University Camilo José Cela held a webinar to analyse the impact of the current global pandemic. Entitled “Analysis of the impact of the global SARS-CoV-2 pandemic on our society”, health experts gave an in-depth analysis of the situation and its consequences in a webinar open to the entire educational community.
The director of the Master’s Degree in Emergency and Disaster Intervention and International Development at UCJC and SUMMA 112 medical doctor, Navid Behzadi, opened the workshop by reviewing the beginnings of the pandemic since 12 December 12, when the WHO received the first report on 30 patients suffering from a “new virus” up to the current situation. He also took stock of the evolution of the pandemic in the different countries of the world and the decisions taken to stop them.
Mª del Carmen Martín also took part, former deputy head of Civil Protection and Operational Coordination for the Madrid Region and medical doctor for SUMMA 112, who reviewed the strategies taken in light of a CBRN incident. “We know that we cannot improvise strategy, it must be planned in advance” and stated that “we have to be able to detect crises in advance”. Dr Martín explained how responses were planned in health crises and what have been the measures adopted.
For his part, Daniel López Acuña, former director of Health Action in Situations of Crisis at the World Health Organization (WHO) and associate professor at the Andalusian School of Public Health, outlined the role of the WHO and what the international Health Regulations are. López Acuña focused on the international aspect of the pandemic, particularly in China, and stressing the importance of testing in Spain and predicted that in our country “around 10-15% will be infected”, so around 85% are still exposed to the virus, and that “it is not enough to flatten the curve”, it is necessary to “think that there will still be a large number of people who will have to be protected” until there is a vaccine. He also noted the exceptional nature of the virus “it is not a classic epidemic”, since it has a high transmission rate, which will imply “isolation strategies for asymptomatic carriers” through mass testing. “The natural history of the infection is largely unknown, and we are learning day by day about it,” he said.

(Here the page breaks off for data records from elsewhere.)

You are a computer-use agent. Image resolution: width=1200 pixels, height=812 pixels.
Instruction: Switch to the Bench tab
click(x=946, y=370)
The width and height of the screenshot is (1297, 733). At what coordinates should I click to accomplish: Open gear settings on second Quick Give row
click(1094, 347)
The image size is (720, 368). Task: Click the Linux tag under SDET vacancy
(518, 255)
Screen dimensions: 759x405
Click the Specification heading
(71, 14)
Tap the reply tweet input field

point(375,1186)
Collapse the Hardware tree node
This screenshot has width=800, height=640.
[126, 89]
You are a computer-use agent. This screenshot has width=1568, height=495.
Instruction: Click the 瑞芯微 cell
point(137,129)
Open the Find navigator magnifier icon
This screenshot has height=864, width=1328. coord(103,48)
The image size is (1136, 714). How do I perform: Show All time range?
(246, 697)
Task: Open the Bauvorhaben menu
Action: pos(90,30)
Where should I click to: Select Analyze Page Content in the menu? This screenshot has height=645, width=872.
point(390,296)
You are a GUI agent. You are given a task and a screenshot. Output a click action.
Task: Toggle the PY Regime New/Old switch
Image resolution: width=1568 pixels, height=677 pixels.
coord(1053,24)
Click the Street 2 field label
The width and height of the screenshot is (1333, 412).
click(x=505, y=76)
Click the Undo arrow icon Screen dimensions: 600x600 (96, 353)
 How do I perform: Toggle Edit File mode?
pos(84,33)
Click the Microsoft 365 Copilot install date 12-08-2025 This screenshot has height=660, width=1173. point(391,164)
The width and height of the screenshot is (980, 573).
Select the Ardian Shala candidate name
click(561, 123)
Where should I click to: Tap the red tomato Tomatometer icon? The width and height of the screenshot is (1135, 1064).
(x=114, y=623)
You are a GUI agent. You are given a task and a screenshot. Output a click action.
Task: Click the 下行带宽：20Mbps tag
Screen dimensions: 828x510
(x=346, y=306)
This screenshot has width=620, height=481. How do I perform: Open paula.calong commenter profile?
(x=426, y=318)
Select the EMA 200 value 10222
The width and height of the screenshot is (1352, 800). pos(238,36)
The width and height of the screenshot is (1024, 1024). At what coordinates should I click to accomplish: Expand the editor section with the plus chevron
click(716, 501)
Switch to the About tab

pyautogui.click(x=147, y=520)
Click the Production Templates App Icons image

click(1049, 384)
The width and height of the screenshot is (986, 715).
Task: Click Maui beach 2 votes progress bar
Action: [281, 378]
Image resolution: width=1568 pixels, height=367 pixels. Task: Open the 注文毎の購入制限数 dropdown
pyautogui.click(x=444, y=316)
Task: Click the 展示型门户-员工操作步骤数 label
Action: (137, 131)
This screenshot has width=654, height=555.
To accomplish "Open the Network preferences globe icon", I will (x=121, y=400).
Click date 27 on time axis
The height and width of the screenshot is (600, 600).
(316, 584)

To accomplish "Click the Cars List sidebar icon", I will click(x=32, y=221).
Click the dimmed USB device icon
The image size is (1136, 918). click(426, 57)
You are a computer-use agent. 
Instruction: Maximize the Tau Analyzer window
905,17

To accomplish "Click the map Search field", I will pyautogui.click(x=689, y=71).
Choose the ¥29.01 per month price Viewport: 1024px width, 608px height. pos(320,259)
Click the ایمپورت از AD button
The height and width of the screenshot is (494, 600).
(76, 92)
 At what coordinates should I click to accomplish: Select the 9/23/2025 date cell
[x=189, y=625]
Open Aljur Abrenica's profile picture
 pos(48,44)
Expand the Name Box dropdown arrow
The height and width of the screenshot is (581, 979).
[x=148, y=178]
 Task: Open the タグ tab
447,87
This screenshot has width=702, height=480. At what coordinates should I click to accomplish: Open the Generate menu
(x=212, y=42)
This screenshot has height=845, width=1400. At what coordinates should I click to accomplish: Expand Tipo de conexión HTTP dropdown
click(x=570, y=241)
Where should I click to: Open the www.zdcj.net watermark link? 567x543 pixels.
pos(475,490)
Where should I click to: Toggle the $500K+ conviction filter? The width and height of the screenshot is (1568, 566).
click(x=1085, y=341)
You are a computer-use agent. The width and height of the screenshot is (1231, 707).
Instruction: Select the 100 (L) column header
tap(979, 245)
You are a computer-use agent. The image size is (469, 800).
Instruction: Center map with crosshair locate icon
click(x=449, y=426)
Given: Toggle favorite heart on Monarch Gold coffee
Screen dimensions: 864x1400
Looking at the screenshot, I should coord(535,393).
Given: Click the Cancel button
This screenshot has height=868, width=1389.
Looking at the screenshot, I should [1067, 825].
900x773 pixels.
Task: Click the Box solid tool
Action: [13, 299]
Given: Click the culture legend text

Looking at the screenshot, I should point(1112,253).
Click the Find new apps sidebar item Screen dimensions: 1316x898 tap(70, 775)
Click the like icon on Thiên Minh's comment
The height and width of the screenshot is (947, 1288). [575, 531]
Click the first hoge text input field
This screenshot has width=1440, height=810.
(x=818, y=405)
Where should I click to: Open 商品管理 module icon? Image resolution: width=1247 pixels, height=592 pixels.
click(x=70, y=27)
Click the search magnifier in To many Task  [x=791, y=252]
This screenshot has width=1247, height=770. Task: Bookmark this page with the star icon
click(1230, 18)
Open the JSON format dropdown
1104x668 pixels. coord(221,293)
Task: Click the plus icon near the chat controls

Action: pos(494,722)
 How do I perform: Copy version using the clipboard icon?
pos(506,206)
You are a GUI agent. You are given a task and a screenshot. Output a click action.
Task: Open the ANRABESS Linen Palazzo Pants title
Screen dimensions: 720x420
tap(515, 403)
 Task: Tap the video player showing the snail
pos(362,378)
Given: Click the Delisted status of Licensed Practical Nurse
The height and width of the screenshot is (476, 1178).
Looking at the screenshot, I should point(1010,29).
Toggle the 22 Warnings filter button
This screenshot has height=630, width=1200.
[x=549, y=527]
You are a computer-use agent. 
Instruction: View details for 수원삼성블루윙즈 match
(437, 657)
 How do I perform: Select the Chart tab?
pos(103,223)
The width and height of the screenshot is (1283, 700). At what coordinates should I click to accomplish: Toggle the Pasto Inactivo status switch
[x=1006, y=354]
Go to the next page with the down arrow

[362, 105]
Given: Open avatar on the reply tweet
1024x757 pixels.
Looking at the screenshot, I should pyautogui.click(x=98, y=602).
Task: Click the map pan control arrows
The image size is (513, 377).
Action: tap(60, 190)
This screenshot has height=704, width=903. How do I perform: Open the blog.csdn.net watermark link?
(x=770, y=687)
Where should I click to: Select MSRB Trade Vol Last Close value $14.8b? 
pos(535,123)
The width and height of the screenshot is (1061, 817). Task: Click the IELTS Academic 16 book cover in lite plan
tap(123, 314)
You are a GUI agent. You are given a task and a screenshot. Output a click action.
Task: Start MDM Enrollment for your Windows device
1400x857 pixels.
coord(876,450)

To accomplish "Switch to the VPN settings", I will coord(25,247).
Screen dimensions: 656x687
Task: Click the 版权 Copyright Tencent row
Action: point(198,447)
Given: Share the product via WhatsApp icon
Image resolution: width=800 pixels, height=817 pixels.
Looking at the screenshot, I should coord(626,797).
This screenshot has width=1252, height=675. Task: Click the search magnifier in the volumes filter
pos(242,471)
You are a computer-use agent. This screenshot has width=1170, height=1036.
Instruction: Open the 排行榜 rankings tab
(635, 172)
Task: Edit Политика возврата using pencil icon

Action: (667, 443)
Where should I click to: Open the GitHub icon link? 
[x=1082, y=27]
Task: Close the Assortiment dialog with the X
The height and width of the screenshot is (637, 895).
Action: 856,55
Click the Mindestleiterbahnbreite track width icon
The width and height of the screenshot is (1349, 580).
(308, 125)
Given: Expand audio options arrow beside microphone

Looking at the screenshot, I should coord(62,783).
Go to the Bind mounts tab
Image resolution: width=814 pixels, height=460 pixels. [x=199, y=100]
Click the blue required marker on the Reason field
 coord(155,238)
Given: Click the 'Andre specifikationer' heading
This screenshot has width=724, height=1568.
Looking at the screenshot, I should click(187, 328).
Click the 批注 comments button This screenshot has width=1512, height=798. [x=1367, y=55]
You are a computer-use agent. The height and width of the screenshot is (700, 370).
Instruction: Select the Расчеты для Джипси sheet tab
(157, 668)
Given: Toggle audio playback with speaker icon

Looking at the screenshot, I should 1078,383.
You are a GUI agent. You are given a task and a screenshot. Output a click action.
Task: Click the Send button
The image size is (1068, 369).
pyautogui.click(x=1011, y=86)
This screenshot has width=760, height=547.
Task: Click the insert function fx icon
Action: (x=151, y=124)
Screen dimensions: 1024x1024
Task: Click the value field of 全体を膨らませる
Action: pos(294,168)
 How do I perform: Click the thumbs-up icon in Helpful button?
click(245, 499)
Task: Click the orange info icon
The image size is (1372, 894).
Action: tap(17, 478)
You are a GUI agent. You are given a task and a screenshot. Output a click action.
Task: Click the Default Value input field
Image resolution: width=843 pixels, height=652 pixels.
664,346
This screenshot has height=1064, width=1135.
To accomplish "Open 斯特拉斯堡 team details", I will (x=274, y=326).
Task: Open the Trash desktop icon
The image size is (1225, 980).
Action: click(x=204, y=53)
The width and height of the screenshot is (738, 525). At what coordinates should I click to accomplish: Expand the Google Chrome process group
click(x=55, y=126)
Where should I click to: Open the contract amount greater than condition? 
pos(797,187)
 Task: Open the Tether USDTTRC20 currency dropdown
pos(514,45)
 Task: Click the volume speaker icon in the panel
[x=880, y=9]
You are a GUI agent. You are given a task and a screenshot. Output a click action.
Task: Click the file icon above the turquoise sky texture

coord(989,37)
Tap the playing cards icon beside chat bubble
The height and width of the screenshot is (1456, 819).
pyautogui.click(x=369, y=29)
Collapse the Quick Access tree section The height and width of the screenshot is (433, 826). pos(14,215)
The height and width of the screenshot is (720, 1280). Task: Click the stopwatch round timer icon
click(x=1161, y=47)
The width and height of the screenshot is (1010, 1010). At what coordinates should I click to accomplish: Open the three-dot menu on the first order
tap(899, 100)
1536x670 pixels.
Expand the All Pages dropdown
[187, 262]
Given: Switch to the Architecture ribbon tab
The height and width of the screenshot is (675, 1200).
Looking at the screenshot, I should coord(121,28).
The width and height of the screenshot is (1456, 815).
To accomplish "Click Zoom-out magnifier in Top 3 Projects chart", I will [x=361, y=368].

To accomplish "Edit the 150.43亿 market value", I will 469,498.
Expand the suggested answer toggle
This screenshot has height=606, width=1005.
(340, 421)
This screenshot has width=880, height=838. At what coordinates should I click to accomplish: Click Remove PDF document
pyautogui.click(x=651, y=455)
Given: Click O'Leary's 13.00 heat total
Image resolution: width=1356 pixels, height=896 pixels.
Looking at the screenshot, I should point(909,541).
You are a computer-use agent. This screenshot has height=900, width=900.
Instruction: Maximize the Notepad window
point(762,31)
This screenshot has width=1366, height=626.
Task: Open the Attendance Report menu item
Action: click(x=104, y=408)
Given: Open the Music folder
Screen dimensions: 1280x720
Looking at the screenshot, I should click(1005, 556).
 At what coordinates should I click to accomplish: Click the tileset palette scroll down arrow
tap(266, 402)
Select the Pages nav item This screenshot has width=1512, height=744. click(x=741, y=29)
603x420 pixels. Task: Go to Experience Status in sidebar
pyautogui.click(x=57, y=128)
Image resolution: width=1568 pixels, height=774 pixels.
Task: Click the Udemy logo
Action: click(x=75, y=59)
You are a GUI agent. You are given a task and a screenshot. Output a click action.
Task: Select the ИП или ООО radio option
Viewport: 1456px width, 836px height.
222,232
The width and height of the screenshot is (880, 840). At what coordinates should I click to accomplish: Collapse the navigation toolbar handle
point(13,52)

Finally, José Miguel Calvillo Cisneros, professor of International Relations at the Complutense University of Madrid, reflected on the impact and consequences on society, the trends, uncertainties and questions that are being studied to help us understand history to tackle the future. “I do think that coronavirus is one more link in a chain of changes that have been taking place in the international system for a decade,” and that is “accelerating a process of change” indicating that “it is running its course” he said in his presentation. Calvillo Cisneros reviewed the possible economic, political, and international relations and diplomatic repercussions of the coronavirus crisis.